AIM: Reproduce the lines of the data listing below verbatim, from the line containing "Click the CTA Clicks legend label" up to and including the line containing "Looking at the screenshot, I should pos(293,243).".

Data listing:
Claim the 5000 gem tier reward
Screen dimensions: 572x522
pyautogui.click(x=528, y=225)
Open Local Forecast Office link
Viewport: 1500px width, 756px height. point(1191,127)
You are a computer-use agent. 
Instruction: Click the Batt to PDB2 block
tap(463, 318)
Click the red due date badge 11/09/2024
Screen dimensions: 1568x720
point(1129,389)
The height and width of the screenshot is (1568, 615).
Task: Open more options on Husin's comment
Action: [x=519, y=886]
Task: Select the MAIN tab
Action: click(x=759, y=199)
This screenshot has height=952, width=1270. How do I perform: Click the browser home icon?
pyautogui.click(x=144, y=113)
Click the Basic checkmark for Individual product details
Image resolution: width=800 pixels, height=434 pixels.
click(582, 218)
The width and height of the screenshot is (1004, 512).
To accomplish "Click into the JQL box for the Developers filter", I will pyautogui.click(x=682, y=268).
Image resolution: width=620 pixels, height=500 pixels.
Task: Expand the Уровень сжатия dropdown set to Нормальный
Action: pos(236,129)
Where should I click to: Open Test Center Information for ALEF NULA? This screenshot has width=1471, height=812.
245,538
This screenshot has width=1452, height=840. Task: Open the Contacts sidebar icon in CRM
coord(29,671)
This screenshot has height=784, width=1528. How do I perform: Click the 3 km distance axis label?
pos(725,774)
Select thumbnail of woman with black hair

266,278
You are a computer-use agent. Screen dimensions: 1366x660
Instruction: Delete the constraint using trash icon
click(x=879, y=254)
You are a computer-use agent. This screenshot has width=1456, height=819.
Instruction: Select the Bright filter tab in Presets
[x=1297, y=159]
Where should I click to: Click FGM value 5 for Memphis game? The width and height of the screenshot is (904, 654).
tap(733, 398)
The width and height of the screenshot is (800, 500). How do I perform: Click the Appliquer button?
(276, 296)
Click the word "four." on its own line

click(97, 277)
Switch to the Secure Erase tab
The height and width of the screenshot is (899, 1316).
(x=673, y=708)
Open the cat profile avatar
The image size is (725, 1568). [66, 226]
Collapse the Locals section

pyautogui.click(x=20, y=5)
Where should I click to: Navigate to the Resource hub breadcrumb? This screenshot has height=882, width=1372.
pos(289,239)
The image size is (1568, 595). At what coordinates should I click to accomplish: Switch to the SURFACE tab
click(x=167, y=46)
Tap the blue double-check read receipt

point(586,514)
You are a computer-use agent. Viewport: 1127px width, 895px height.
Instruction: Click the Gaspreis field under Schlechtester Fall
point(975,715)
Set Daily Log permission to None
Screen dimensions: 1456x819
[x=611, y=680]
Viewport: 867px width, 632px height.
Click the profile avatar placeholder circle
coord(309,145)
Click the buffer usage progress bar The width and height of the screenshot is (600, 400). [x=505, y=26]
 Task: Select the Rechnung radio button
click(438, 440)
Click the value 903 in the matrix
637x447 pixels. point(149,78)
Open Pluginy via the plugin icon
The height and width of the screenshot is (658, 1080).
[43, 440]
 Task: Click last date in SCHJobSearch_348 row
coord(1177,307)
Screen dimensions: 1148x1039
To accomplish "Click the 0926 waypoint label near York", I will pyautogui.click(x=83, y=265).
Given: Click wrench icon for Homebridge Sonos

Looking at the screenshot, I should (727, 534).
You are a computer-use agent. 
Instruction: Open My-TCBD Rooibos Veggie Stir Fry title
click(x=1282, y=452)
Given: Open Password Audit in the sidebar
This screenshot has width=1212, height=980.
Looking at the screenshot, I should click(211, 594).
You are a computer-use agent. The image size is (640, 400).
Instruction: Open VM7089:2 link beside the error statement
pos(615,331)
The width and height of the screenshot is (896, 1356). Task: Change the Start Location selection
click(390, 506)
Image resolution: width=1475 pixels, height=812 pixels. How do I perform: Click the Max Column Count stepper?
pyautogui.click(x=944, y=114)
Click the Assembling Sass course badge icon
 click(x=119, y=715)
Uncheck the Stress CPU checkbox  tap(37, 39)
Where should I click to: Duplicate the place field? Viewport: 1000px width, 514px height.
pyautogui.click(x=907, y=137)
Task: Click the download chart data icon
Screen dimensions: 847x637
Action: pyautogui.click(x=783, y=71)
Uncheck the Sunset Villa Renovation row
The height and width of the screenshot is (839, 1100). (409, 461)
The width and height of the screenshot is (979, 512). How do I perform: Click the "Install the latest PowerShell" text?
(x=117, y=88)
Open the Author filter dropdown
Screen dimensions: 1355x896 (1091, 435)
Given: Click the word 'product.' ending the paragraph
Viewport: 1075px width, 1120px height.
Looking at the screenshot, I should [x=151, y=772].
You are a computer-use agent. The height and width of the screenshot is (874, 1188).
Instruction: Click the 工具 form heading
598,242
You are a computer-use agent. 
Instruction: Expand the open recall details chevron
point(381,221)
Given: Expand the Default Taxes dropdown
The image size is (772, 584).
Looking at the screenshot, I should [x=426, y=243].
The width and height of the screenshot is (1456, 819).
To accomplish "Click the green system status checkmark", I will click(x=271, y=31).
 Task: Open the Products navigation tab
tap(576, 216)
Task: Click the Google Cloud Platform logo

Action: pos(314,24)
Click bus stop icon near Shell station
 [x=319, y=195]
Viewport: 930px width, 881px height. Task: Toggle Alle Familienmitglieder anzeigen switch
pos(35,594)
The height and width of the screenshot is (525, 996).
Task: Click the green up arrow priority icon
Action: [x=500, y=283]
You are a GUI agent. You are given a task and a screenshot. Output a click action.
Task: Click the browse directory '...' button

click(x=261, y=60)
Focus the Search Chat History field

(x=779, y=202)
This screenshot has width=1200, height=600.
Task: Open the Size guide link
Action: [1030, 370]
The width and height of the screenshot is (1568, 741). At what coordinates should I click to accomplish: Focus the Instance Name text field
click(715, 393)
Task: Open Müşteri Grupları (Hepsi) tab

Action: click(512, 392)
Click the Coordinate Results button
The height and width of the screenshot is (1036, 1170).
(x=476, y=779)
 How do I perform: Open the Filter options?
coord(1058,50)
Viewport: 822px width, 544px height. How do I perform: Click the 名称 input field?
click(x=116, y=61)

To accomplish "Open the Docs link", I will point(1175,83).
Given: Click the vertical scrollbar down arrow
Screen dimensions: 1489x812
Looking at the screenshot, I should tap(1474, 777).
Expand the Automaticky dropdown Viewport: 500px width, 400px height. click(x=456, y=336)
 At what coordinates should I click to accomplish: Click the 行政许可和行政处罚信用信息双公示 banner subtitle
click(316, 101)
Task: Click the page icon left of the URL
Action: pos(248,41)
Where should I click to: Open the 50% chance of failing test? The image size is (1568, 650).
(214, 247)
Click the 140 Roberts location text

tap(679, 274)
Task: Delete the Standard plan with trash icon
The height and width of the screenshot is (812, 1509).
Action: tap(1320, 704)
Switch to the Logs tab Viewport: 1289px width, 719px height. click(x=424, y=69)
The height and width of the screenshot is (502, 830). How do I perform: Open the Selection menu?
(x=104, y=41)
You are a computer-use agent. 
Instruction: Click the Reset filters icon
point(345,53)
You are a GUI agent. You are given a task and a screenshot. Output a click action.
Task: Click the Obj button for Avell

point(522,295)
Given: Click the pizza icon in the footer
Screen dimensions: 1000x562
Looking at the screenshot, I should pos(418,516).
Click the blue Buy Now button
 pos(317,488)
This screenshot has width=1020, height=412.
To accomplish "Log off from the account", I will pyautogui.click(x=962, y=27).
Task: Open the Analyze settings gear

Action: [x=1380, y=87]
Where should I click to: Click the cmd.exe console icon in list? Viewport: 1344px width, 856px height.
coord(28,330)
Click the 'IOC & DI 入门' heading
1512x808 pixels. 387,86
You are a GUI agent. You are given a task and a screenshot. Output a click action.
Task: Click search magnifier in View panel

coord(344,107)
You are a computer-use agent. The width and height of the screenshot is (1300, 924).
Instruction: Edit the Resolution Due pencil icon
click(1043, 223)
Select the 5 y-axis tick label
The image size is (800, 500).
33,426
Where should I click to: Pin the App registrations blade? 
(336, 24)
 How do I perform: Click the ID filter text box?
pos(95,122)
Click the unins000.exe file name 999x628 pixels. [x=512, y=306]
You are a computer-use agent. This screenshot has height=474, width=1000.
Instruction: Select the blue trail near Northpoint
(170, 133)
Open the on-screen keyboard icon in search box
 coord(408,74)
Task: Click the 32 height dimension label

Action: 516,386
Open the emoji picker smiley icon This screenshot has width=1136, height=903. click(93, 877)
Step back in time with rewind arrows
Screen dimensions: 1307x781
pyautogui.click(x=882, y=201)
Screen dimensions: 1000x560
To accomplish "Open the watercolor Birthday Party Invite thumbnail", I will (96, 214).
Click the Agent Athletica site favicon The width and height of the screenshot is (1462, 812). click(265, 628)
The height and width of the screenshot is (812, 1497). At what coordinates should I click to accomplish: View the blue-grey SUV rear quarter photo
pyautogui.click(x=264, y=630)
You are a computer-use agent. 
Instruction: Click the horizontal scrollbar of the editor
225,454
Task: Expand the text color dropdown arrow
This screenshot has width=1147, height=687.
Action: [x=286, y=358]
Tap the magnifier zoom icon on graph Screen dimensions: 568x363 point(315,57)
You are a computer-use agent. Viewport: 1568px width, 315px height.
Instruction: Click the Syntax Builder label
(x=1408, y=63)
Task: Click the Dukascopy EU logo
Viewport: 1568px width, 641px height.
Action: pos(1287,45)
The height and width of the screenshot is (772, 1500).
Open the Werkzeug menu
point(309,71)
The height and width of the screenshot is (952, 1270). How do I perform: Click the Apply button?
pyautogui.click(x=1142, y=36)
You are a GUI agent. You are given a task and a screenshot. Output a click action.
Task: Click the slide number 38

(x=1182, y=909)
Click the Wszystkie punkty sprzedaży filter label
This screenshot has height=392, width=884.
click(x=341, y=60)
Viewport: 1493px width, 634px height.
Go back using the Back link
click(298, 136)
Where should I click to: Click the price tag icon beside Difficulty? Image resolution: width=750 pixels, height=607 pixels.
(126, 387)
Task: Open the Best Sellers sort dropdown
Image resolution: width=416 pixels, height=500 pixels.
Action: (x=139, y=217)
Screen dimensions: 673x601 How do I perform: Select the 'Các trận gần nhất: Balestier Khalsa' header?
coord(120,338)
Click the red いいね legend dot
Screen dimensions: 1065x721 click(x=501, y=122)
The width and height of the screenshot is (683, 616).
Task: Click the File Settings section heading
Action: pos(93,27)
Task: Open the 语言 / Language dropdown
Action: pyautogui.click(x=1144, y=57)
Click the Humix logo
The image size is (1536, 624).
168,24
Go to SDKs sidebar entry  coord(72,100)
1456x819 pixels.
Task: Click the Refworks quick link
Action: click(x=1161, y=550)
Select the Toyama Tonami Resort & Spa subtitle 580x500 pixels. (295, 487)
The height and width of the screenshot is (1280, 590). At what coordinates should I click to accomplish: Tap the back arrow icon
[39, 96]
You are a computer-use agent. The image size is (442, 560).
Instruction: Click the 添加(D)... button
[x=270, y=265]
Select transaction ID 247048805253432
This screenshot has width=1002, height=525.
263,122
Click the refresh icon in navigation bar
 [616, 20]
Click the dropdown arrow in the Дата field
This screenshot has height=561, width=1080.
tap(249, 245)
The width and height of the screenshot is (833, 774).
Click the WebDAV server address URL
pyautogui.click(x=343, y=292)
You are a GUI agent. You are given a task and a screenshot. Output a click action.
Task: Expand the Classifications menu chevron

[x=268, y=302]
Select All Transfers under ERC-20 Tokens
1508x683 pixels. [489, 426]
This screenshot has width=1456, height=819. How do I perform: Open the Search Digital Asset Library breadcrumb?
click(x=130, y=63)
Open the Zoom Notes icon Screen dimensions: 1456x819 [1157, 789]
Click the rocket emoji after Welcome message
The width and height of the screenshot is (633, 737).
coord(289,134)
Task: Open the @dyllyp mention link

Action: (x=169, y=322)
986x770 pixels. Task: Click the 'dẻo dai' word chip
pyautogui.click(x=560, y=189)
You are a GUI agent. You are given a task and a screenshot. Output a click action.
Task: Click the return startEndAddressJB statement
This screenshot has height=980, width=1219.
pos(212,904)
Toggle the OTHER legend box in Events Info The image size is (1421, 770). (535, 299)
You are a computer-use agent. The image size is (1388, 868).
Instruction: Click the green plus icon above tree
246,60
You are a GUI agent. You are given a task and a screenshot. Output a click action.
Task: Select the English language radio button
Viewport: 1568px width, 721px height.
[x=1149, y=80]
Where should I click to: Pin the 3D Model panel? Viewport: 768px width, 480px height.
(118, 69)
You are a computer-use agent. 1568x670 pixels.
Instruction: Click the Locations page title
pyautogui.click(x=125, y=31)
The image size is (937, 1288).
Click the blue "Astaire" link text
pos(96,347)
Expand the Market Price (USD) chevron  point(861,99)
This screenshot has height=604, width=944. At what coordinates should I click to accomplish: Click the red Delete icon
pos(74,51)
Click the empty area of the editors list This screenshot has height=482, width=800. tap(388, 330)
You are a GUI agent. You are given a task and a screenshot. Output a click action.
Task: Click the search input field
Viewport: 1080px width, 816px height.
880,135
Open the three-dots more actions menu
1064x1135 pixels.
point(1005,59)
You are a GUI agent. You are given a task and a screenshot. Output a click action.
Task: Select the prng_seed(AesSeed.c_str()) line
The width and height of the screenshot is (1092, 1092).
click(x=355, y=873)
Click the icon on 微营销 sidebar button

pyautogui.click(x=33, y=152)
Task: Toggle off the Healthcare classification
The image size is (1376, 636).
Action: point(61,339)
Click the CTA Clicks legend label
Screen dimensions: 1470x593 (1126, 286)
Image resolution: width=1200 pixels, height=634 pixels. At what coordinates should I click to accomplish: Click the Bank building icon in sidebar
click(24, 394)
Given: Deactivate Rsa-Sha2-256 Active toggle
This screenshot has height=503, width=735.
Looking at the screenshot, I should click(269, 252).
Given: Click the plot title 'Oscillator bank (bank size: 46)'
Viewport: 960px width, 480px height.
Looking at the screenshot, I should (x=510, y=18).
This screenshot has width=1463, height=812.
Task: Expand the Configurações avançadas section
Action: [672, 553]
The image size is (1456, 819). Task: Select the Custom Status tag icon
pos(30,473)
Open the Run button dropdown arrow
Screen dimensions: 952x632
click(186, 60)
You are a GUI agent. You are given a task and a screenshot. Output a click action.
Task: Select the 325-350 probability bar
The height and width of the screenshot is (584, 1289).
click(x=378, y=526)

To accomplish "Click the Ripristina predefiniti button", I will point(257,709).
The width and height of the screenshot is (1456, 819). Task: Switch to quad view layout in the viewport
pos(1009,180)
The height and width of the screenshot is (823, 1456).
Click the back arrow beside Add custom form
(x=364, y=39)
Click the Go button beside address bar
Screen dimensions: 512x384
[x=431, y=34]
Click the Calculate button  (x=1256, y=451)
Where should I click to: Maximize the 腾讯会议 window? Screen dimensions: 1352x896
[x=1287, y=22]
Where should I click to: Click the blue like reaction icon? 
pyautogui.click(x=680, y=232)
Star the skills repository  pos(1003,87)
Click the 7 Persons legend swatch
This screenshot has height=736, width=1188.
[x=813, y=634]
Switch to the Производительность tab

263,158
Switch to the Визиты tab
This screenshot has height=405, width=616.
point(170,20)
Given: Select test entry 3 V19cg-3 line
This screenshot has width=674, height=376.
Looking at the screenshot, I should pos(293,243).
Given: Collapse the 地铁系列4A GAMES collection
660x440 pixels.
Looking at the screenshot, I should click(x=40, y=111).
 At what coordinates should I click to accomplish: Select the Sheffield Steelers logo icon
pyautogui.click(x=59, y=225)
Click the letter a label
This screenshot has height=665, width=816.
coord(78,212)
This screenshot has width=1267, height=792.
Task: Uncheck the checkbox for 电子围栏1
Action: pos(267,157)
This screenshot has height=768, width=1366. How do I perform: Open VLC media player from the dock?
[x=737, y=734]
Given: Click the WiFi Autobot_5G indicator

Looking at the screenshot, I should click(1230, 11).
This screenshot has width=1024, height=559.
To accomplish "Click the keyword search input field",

EXERCISE RESULT:
Click the CTA Clicks legend label
Screen dimensions: 1470x593 (1126, 286)
Image resolution: width=1200 pixels, height=634 pixels. At what coordinates should I click to accomplish: Click the Bank building icon in sidebar
click(24, 394)
Given: Deactivate Rsa-Sha2-256 Active toggle
This screenshot has height=503, width=735.
Looking at the screenshot, I should click(269, 252).
Given: Click the plot title 'Oscillator bank (bank size: 46)'
Viewport: 960px width, 480px height.
Looking at the screenshot, I should (x=510, y=18).
This screenshot has width=1463, height=812.
Task: Expand the Configurações avançadas section
Action: [672, 553]
The image size is (1456, 819). Task: Select the Custom Status tag icon
pos(30,473)
Open the Run button dropdown arrow
Screen dimensions: 952x632
click(186, 60)
You are a GUI agent. You are given a task and a screenshot. Output a click action.
Task: Select the 325-350 probability bar
The height and width of the screenshot is (584, 1289).
click(x=378, y=526)

To accomplish "Click the Ripristina predefiniti button", I will point(257,709).
The width and height of the screenshot is (1456, 819). Task: Switch to quad view layout in the viewport
pos(1009,180)
The height and width of the screenshot is (823, 1456).
Click the back arrow beside Add custom form
(x=364, y=39)
Click the Go button beside address bar
Screen dimensions: 512x384
[x=431, y=34]
Click the Calculate button  (x=1256, y=451)
Where should I click to: Maximize the 腾讯会议 window? Screen dimensions: 1352x896
[x=1287, y=22]
Where should I click to: Click the blue like reaction icon? 
pyautogui.click(x=680, y=232)
Star the skills repository  pos(1003,87)
Click the 7 Persons legend swatch
This screenshot has height=736, width=1188.
[x=813, y=634]
Switch to the Производительность tab

263,158
Switch to the Визиты tab
This screenshot has height=405, width=616.
point(170,20)
Given: Select test entry 3 V19cg-3 line
This screenshot has width=674, height=376.
Looking at the screenshot, I should pos(293,243).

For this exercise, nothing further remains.